Ireland’s economy may be in very deep waters, but culturally we’re becoming a superpower. If you need proof of how influential our tiny little island still is on the world’s stage, look no further than the multiple stages of the 1st Irish Theatre Festival playing throughout Manhattan this month.
Featuring 21 Irish playwrights, 12 venues, five world premieres, and 375 artists over five weeks (the entire event runs from September 1 to October 4) the rapidly growing Irish theater festival has been a success story from its first day, actually doubling in size this year since its inaugural year in 2008. Even the normally jaded critics of The New York Times have taken notice, penning rave reviews for the first few shows to hit town.
That never happens. Normally ethnic based arts festivals cry out for press attention. So it’s a measure of the hunger for all things Irish that the critics have turned up at all.
Featuring exciting new Irish plays with punchy titles like “Trad,” “Cell,” “Blood Guilty,” “The Good Thief,” “Walking the Road” and “Short Wake,” the shows are already selling out just as the festival begins to hit its stride this week. It also helps that the material on offer is so diverse -- several shows feature Irish actors who are at least as well known as the playwrights themselves, proving that the festival has really found its feet in its second year.

### Data listing

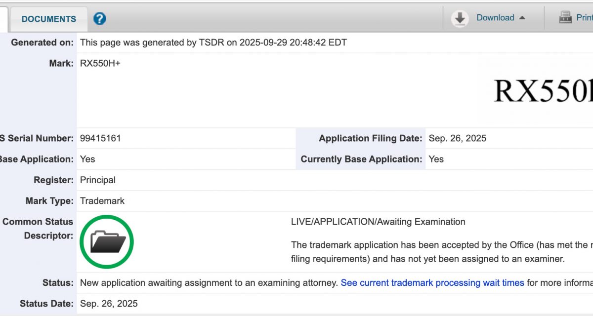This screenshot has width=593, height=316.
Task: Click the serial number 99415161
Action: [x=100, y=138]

---

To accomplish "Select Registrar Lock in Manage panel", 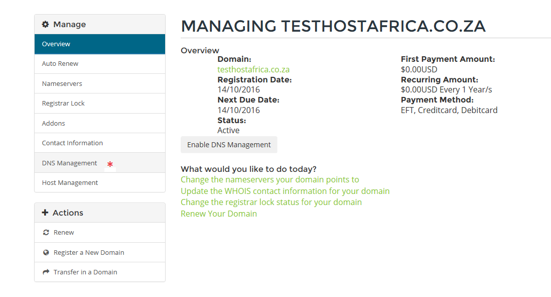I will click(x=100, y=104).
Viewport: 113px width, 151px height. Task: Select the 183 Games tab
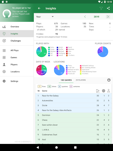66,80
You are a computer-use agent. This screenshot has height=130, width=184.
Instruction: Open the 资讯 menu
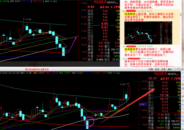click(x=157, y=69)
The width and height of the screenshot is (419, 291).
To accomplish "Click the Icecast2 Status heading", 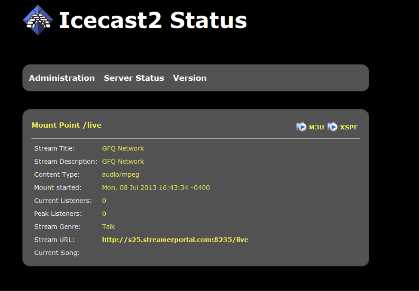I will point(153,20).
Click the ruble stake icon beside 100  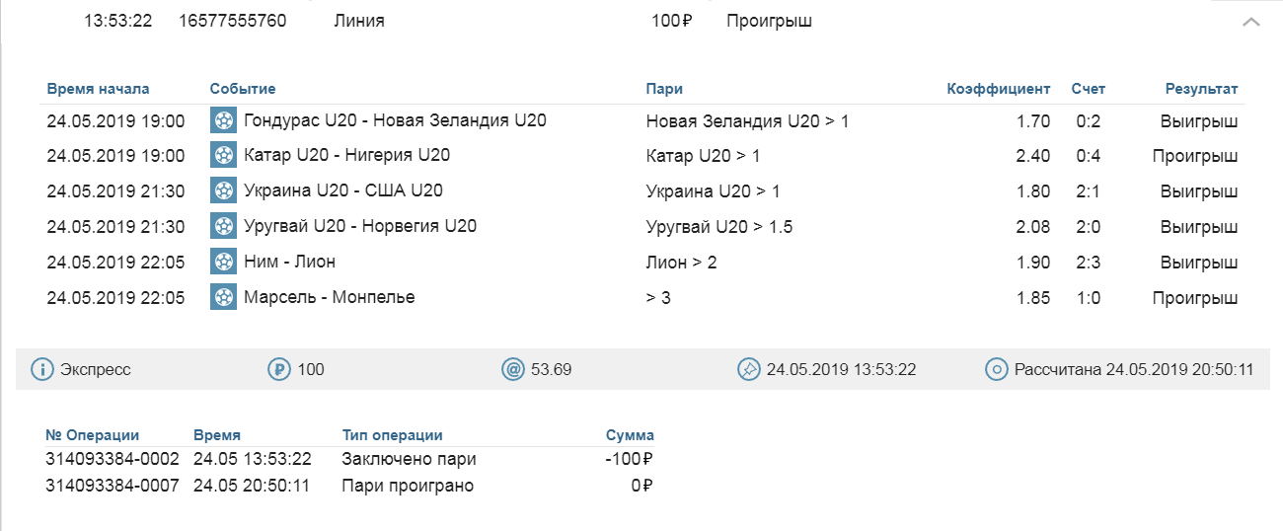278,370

### Exercise tasks
[a] From the article on the Irish theater festival, extract the passage starting at "Featuring 21 Irish" and ending at "turned up at all.".
[b] According to the article on the Irish theater festival, how many Irish playwrights does the festival feature?
[c] Carry on the article about the Irish theater festival in Manhattan from the point where it stops.

### Expected outputs
[a]
Featuring 21 Irish playwrights, 12 venues, five world premieres, and 375 artists over five weeks (the entire event runs from September 1 to October 4) the rapidly growing Irish theater festival has been a success story from its first day, actually doubling in size this year since its inaugural year in 2008. Even the normally jaded critics of The New York Times have taken notice, penning rave reviews for the first few shows to hit town.
That never happens. Normally ethnic based arts festivals cry out for press attention. So it’s a measure of the hunger for all things Irish that the critics have turned up at all.

[b] 21

[c]
For Vincent Dowling, 80, the legendary former artistic director of Ireland’s National Theatre the Abbey, it’s been a rare opportunity to take to the boards himself alongside the gifted Christy Jones, a fellow septuagenarian, in a rare appearance for the Bronx Theatre Company’s affecting Irish drama “Blood Guilty.”
Set in a remote Irish farmhouse where two elderly brothers are wrenched out of their isolation when the future comes knocking at their door, playwright Antoine O’Flatharta’s oddly memorable and affecting one-act drama reveals how the past, present and future are often inextricably linked.
“Blood Guilty,” in which Dowling and Jones play the two elderly brothers, offers a violent old versus young facedown that lingers in the memory. Where, the play asks, does responsibility lie for the sins of the past and present? How do we move forward without giving in to our grief and anger?
For Dowling, working on “Blood Guilty” has been a rewarding and provocative experience.
“I’ve found myself being oddly moved by this play even as I’m performing it. The strange thing is that it happens when I least expect it -- and I know this is true for the other actors too,” he says.
Each of the festival’s shows is being offered in a diverse series of venues throughout town. From the upscale 59 East 59 Street Theatre to New York’s well known Irish Repertory Theatre to the fit em’ up ambience of the Players’ Loft Theatre on MacDougal Street, there are as many kinds of venues to enjoy each show in as there are plays to fill them.
But not every New York critic sees the value of an annual Irish theater festival, and already some have groused in print about overlooking home grown talent in favor of these loquacious Celtic blow-ins.
But for a majority of people, it’s an opportunity to see new Irish work in New York that would rarely get staged otherwise. Ireland doesn’t breed more playwrights than anywhere else. It can just seem that way to some exasperated critics.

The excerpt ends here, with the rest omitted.